____ INFORMATION PROVIDED

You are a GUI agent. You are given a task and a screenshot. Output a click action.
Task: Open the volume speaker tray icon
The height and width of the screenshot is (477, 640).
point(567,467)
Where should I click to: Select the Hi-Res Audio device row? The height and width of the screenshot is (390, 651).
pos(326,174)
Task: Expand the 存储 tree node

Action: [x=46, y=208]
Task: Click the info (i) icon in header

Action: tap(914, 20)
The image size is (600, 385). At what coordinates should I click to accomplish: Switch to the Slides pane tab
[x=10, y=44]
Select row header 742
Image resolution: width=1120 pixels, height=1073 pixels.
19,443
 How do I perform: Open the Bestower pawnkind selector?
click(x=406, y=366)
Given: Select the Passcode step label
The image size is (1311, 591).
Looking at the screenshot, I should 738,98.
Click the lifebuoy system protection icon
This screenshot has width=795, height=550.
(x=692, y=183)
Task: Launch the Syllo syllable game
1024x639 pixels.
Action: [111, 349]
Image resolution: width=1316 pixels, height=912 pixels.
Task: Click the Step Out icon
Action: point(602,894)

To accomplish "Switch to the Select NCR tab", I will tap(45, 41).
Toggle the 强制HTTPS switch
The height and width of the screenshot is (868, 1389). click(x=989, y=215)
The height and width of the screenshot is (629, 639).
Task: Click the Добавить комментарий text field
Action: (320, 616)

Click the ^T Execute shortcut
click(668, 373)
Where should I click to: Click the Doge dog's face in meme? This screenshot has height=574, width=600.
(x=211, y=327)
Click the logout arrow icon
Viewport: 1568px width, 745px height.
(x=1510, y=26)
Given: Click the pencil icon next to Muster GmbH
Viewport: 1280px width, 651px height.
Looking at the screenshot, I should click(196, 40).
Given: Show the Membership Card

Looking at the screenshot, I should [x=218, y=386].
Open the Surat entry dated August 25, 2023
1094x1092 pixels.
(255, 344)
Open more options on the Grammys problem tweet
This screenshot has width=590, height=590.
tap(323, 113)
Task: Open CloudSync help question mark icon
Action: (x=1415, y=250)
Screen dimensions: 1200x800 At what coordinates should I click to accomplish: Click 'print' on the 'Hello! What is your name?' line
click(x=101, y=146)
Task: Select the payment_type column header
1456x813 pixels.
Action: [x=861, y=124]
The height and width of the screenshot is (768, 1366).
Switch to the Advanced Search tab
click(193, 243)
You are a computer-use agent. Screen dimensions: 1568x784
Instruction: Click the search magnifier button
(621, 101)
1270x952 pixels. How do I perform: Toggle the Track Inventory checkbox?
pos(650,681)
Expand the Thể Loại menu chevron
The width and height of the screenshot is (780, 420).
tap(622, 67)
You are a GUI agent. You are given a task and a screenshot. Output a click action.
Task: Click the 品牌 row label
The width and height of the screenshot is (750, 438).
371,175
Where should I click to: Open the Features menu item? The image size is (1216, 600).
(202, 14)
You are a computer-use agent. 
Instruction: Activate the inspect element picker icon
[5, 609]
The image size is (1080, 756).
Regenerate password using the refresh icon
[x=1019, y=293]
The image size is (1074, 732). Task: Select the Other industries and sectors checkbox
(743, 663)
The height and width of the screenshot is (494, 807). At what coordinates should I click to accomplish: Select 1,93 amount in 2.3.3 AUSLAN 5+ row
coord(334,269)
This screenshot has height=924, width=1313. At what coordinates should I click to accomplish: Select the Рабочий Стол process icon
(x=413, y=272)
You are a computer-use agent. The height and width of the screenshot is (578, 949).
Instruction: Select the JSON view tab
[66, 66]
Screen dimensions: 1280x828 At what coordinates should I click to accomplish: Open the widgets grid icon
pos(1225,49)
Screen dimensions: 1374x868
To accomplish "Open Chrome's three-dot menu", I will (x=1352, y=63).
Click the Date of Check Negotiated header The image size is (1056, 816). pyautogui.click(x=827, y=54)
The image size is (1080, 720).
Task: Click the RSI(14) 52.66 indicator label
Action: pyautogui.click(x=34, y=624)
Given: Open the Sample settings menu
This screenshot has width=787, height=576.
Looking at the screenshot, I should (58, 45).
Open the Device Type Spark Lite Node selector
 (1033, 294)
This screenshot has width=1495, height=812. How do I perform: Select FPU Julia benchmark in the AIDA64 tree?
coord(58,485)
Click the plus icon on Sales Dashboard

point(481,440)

________

# AIM OF THE TASK
Copy each line of the listing above that contains the string "checkbox". Case counts.

# CORRECT RESPONSE
1270x952 pixels. How do I perform: Toggle the Track Inventory checkbox?
The image size is (1074, 732). Task: Select the Other industries and sectors checkbox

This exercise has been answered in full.